In the early twenty-first century, mediation became an increasingly important way to solve IPR disputes, particularly for those cases of lower financial value. In 2003, 49.4 percent of IPR cases were resolved through pretrial mediation.21 As of 2010, that number had increased to 57.13 percent.22 An IPR judge’s comment summarized his understanding of Chinese IPR tribunals’ work:
We should not only care about the result of a patent lawsuit. More attention should be paid to the social and economic issues extending out of the lawsuit. A successful judge should not only deliver high-quality trials that can stand the test by the social public but also play his or her own role in directing the healthy development of certain industries involved. Our task is to protect inventions, but where do all the inventions come from? If there is not sufficient number of inventions, what should we protect?23
While Chinese IPR tribunals handle many more patent disputes than IPOs at different levels and are praised for delivering high-quality enforcement cases, it is unfair to conclude that the Chinese patent bureaus at various levels are weaker on the ground because they handle a lower number of cases. In fact, the IPR special tribunals and regional IPOs shoulder different tasks in the division of labor in Chinese patent work. It is true that IPR special tribunals are focused on dealing with the more complex patent cases, but that should not trivialize the role of patent bureau/IPOs in the implementation of Chinese patent policy. The next section discusses the functions of patent bureau/IPOs at different levels in China. I demonstrate that administrative enforcement is only part of the task of Chinese IPOs at different levels. More important for them is the creation of a social environment conducive to technological invention in the country. In that sense, the IPR tribunals and the patent bureau/IPOs share similar goals in China’s “patent work.”

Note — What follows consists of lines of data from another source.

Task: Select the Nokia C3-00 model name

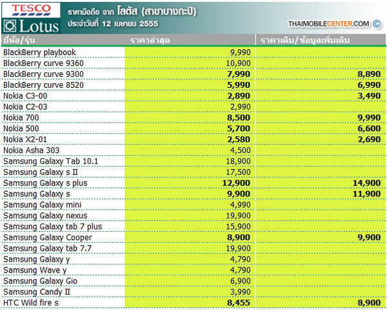Action: click(25, 96)
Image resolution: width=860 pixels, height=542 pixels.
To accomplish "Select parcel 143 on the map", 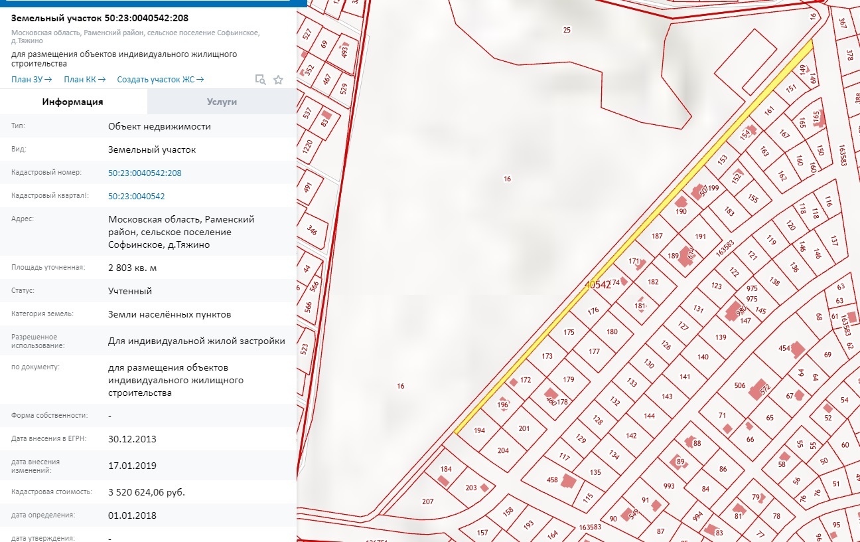I will (x=667, y=397).
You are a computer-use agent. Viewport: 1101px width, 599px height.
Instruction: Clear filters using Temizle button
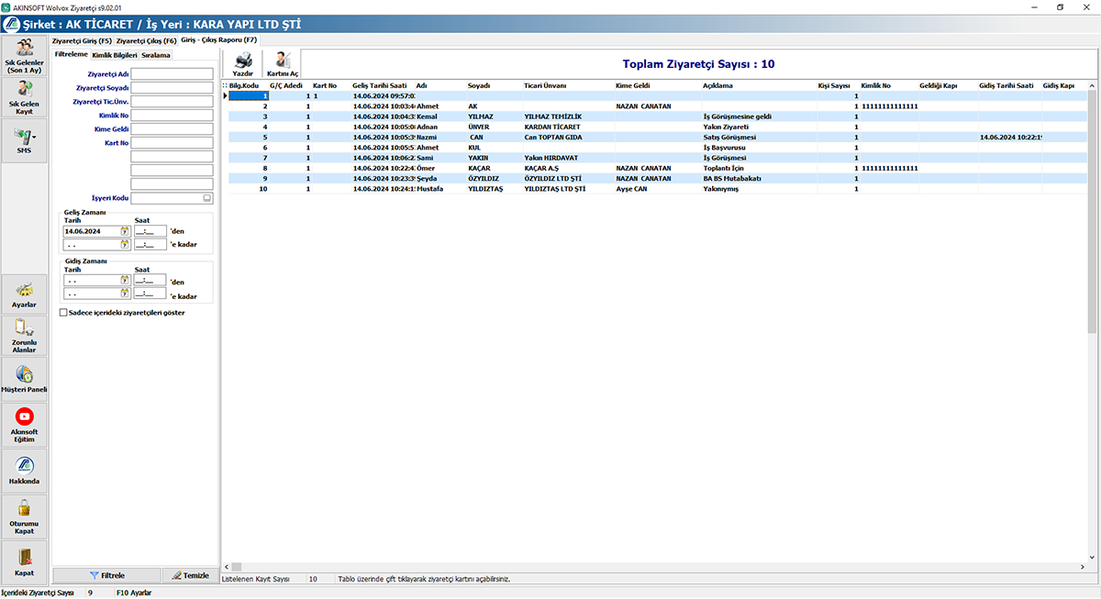point(190,575)
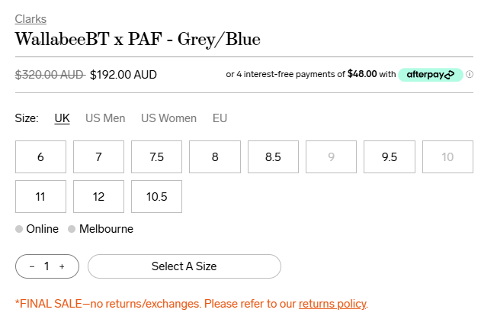Screen dimensions: 481x316
Task: Choose size 8.5
Action: (273, 157)
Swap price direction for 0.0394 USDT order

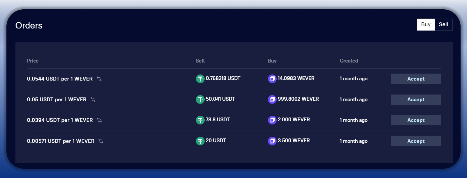click(x=99, y=120)
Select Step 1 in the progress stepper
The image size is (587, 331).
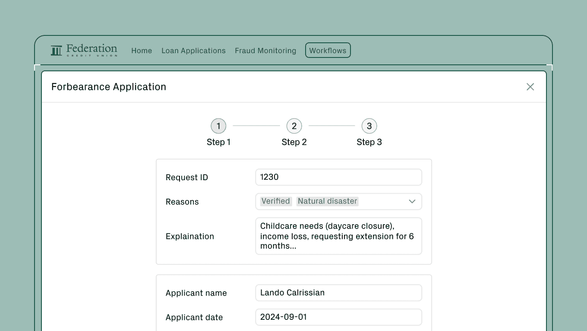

Chinese IPOs: More Than Administrative Enforcement?
The primary administrative organ in charge of Chinese patent affairs is the State Intellectual Property Office (SIPO) and its regional offices. Some scholars have examined the organizational evolution of SIPO in a detailed way. That is, SIPO and its predecessor, the State Patent Bureau (SPB), went through several superior or “host” organizations since its establishment in 1980. These organizations include the State Science and Technology Commission (SSTC) from 1980 to 1982, the State Economic Commission (SEC) from 1982 to 1988, and the SSTC again from 1988 to 1993. In 1998, SPB was named the SIPO and acquired the status of a vice-ministerial level organization directly subordinate to the State Council.24 Scholars such as Mertha attempted to gauge the strengths and effectiveness of Chinese patent bureaucracy through the organizational history of the SPB/SIPO. Using their analysis as a foundation, I examined how the transfer from one superior or “host” organization to another informs the institutional culture of the SPB/SIPO and, possibly more important, how that institutional culture impacts the SPB/SIPO’s perception of its role in the implementation of Chinese patent policy. I found that since the early 1980s, the Chinese patent system has performed dual functions: (1) managing Chinese patent affairs in general and (2) providing guidelines for patent protection. The institutional history of Chinese the SPB/SIPO suggests that market reform in the country’s science and technology policy introduced in the early 1980s has significantly influenced its operation.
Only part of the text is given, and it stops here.